_Work item_: Pictures must not appear in the copy. Set down exactly the line with "The height and" and each line after it through the end of the data below.

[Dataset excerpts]
□ □ □ □ □ □ □

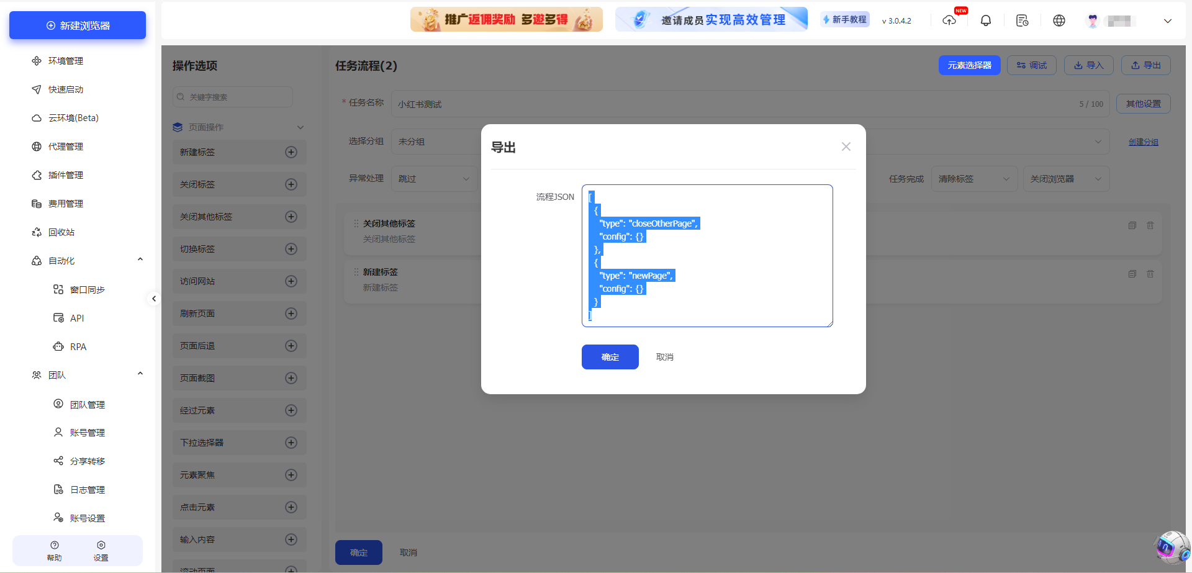The width and height of the screenshot is (1192, 573).
Task: Delete the 新建标签 step via trash icon
Action: point(1150,274)
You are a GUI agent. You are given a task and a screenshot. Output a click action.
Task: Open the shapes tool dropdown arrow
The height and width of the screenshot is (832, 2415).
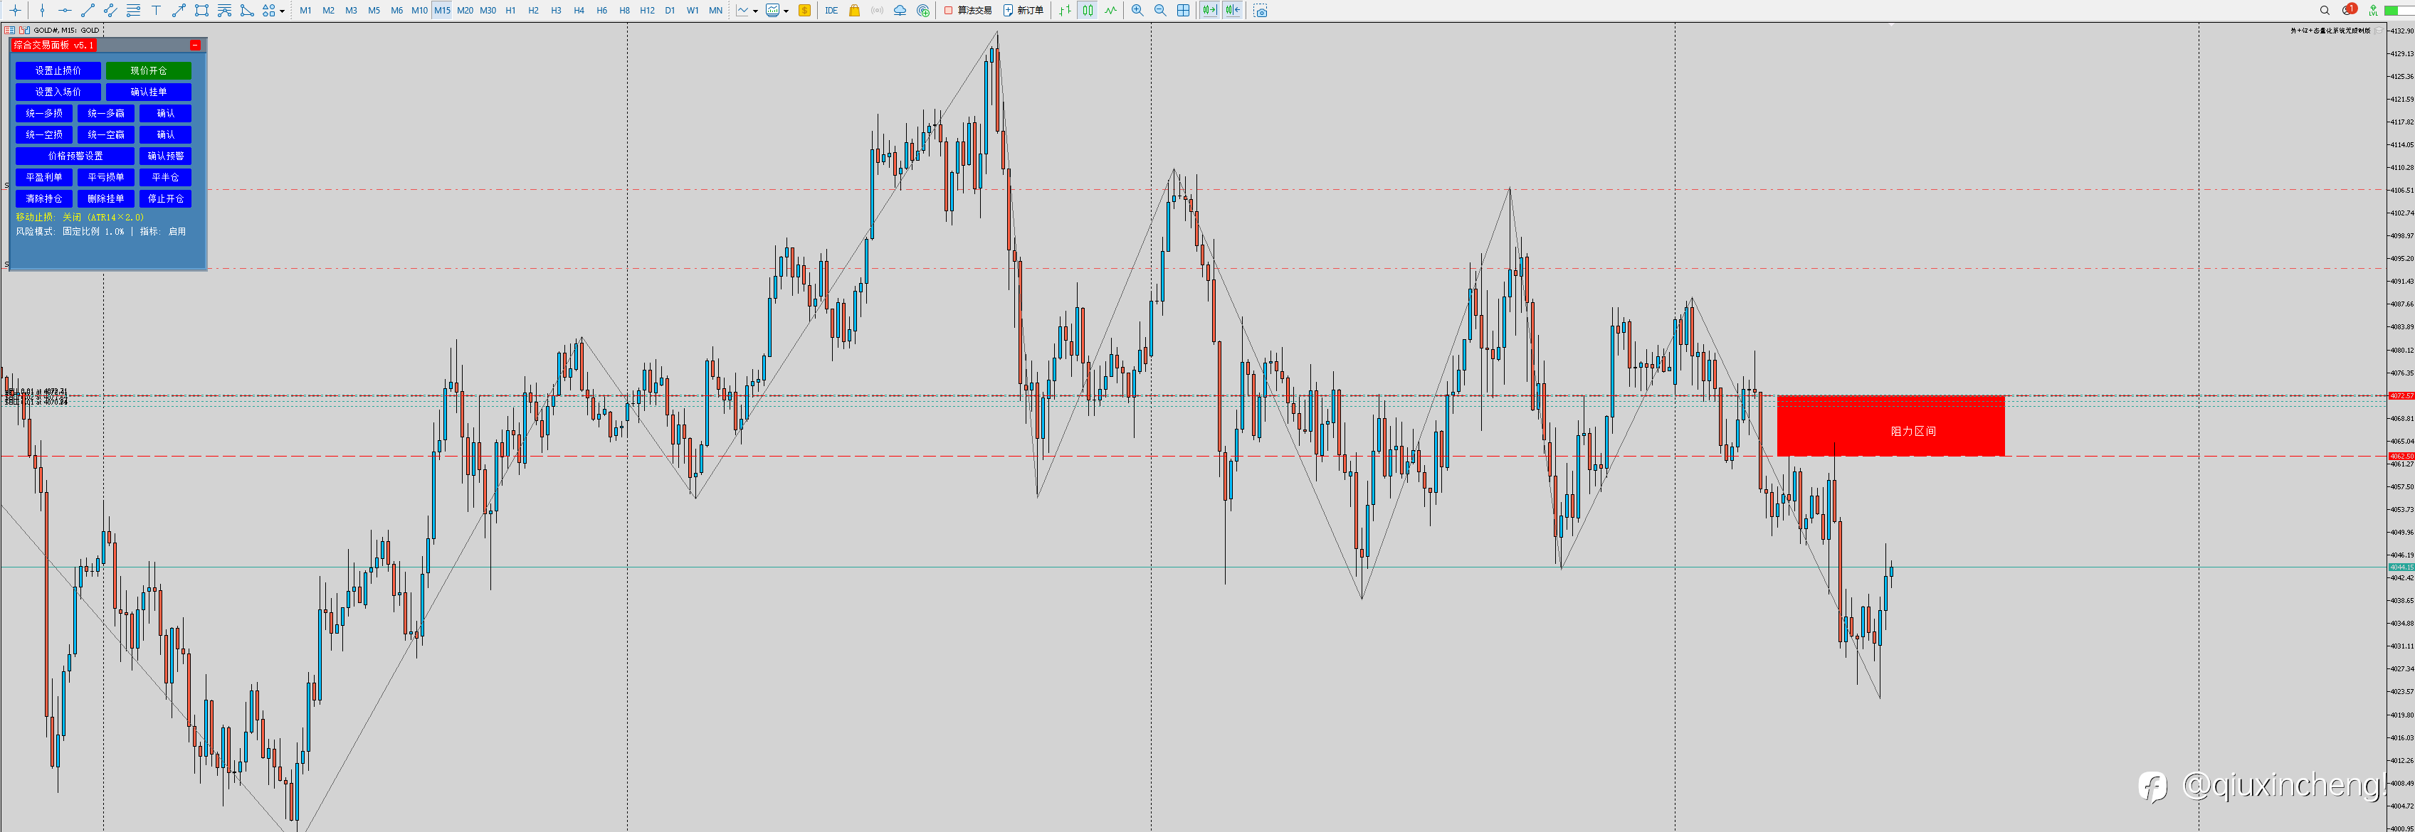coord(282,11)
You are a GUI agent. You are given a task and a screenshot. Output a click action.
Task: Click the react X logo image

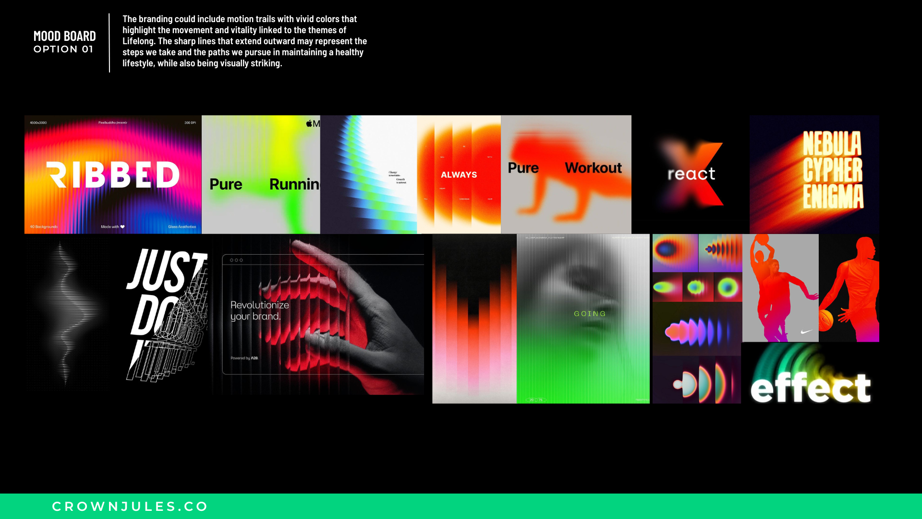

□ □ □ □ □ □ □

_Problem solution_:
The height and width of the screenshot is (832, 2415).
coord(282,11)
You are a GUI agent. You are given a task and a screenshot. Output a click action.
Task: Click the react X logo image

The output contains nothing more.